[Saved entries]
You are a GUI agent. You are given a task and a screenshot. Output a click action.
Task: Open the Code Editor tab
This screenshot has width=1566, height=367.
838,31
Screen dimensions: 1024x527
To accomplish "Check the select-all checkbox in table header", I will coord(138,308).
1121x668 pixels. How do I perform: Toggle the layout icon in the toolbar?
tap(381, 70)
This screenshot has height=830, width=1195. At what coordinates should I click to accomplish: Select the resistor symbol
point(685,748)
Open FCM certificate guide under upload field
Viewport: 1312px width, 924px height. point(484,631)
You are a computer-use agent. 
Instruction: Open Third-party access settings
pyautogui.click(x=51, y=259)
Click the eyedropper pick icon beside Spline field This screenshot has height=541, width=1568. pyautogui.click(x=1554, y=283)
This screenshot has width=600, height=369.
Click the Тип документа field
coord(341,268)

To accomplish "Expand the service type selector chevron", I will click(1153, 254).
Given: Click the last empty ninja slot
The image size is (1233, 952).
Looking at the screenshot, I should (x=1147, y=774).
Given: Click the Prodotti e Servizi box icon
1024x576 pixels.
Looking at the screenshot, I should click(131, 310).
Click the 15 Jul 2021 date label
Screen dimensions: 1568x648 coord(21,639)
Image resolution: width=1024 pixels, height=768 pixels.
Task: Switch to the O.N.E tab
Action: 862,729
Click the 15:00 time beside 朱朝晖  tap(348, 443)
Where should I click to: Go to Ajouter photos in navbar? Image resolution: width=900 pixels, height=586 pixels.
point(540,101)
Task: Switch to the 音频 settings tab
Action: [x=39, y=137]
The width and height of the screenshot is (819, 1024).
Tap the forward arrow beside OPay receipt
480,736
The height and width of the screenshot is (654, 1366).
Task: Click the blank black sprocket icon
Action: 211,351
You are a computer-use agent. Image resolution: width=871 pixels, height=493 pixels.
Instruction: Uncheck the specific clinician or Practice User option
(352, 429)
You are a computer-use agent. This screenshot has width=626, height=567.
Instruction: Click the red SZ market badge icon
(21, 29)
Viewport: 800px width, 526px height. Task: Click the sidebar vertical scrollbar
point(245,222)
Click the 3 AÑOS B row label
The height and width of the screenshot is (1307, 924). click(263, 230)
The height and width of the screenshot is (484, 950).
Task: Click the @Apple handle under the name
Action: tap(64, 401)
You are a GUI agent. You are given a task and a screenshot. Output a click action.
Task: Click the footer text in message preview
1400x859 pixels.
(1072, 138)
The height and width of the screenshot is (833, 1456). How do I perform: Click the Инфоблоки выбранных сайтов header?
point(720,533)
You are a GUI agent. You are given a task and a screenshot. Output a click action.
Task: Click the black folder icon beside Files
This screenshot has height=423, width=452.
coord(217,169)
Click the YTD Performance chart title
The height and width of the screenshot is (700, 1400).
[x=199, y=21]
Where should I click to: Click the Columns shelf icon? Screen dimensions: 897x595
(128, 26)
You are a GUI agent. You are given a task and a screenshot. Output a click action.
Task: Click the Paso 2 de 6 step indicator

### Exercise
Looking at the data above, write out exactly the lines that start at the one containing "Click the 15 Jul 2021 date label" and end at the one containing "Click the 15:00"; include both and nothing beyond.

### Written answer
Click the 15 Jul 2021 date label
Screen dimensions: 1568x648 coord(21,639)
Image resolution: width=1024 pixels, height=768 pixels.
Task: Switch to the O.N.E tab
Action: 862,729
Click the 15:00 time beside 朱朝晖  tap(348, 443)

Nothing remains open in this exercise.